%% True; especially since many define a bear market as a 20% correction, or more.Not counting market makers, much more has been made on indexes /ETFs,buying hi than selling hi. True also; some can make more, quicker ,short + lose more, quicker on the short side.[QQQ lost more than 20%]
Well those saying it's a bullish market are in the vast minority. The last few months it feels like money has dried up, the buying is sparse and sporatic, it's like the fund managers have sacked all staff. That's the bit which concerns me atm, nothing is trending strongly, but I'm still not calling it a bear market, just a lull in enthusiasm.
We are talking about stock markets not planes. People have sentiment and remember their entry and exit points often for emotional reasons. Key price levels on many stocks get revisited and often become inflection points. But I'm all ears. Tell me about some other instances where a market corrected 20% in the fall, then went to higher highs, then corrected the next fall.
First time for everything. Feb whatever date 2018 happened. Largest daily point drop in Dow history. Then Dec 26th 2018 happened, largest daily point rise in Dow history. 11 month span. Anything can happen these days.
Just to make your point... Barrons, 10/26/19 https://www.barrons.com/articles/ba...ll-street-is-scared-of-washington-51572045878 After a big year for U.S. stocks—make that a big 10 years—America’s money managers see trouble ahead for investors. Blame it on the market’s lofty valuation, a muddled economic outlook, or the increasingly fractious political landscape, any of which could stifle stocks’ advance in coming months. Whatever the case, only 27% of money managers responding to Barron’s fall 2019 Big Money Poll call themselves bullish about the market’s prospects for the next 12 months, down from 49% in our spring survey and 56% a year ago. The latest reading is the lowest percentage of bulls in more than 20 years. -------------------------------------------------------------- AAII weekly survey...
%% Good points- ''all ears''+ commercial planes in US seldom crash anyway.[ WSJ/DOW Jones has had some great charts/candle charts; but plenty of nonsense about PE+ such . Strong stock seasonals; NOT for TSLA, but even that one could reverse. NOT a prediction. Private planes are much more of a risk ; auto accidents are even much more of a risk
You Guys? I was never against him, I thought he was pretentious and FOS @ times but never took it serious. Didn't he make a decent short call on Shake Shack?

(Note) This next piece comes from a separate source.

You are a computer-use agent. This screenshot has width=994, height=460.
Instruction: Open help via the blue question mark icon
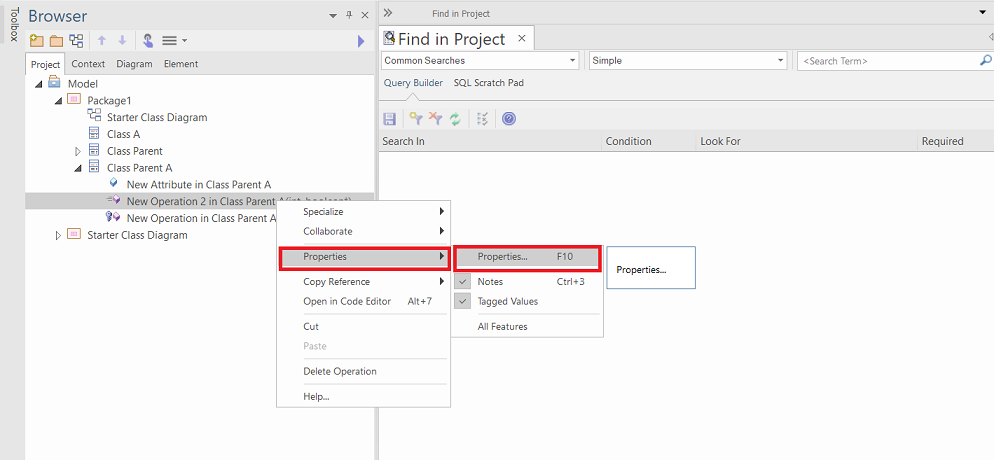point(509,119)
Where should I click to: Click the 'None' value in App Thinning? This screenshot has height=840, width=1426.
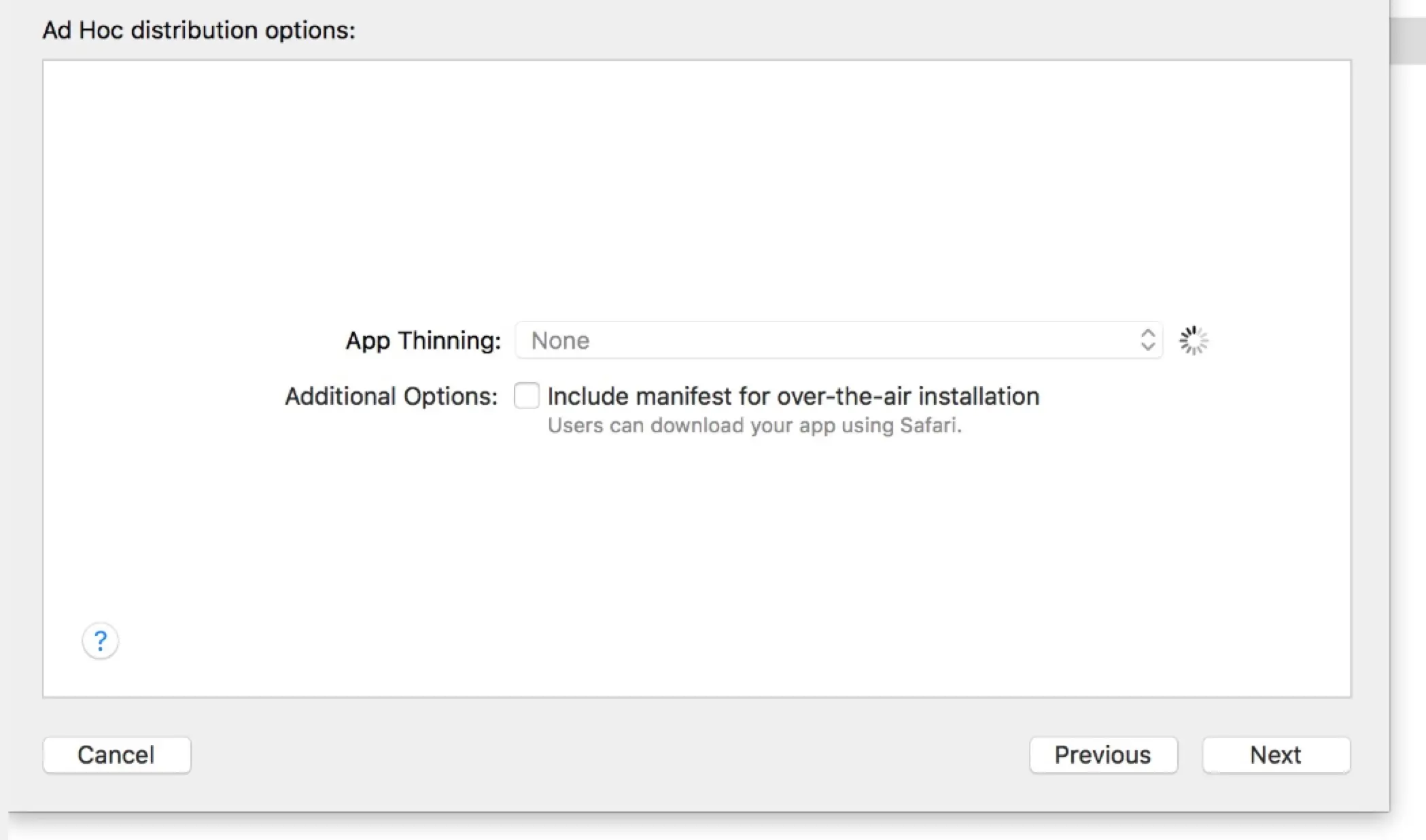pos(560,340)
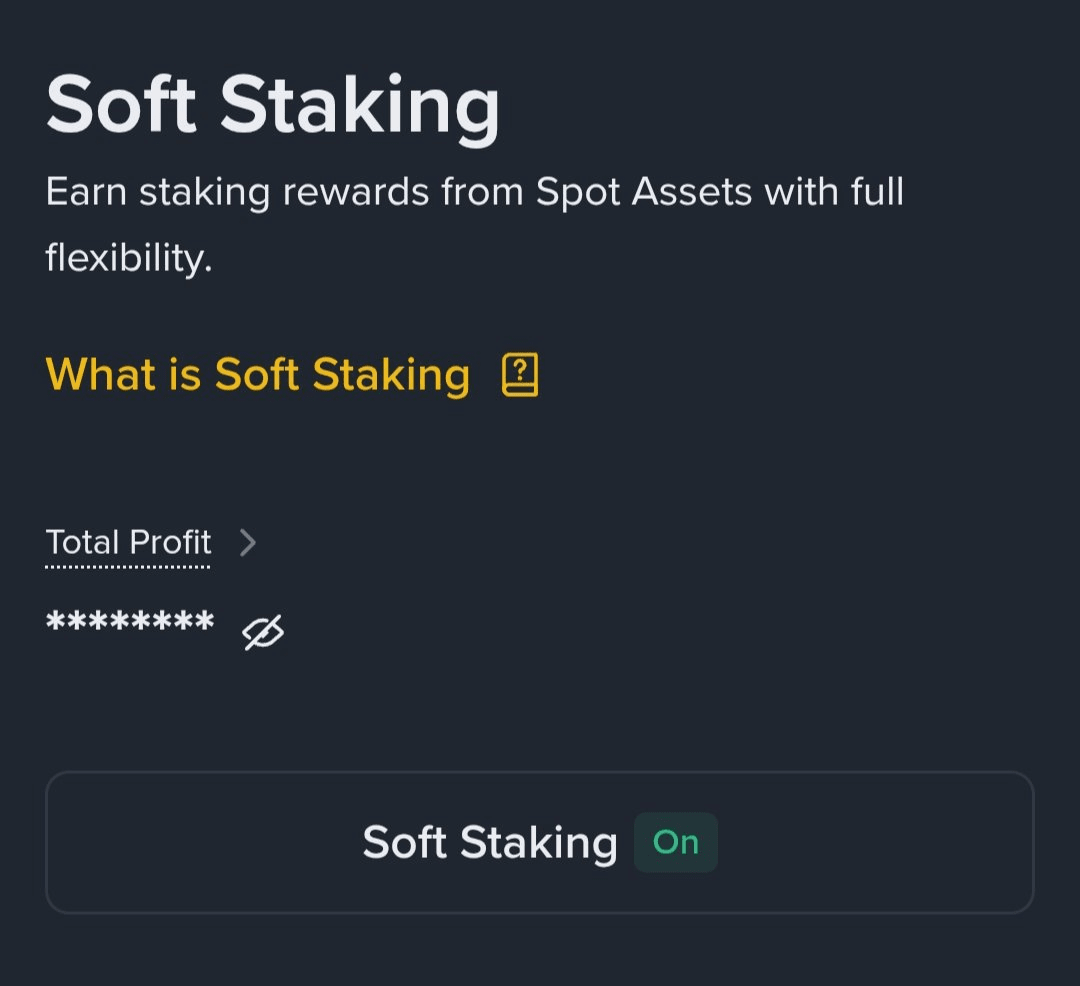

F no lol.... it was horrible play. It hit $99. Ya gotta look at the float on these things before you short them. Short AMZN... OK.... short SHAK when only 30% of the shares are publicly traded.... its suicide. Pure retail rookie move. I told him so too. How did he become president of a hedge fund society? Whatever. Surf even gave it its own thread. I had the honor of being the last one to post on it. https://elitetrader.com/et/threads/marketsurfer-says-short-shake-shack.291104/page-71#post-4668858
But if you didn't panic and stayed all in, by now you would be a lot better off. The problem with us retails is we always time it wrong so it is best not to time the market.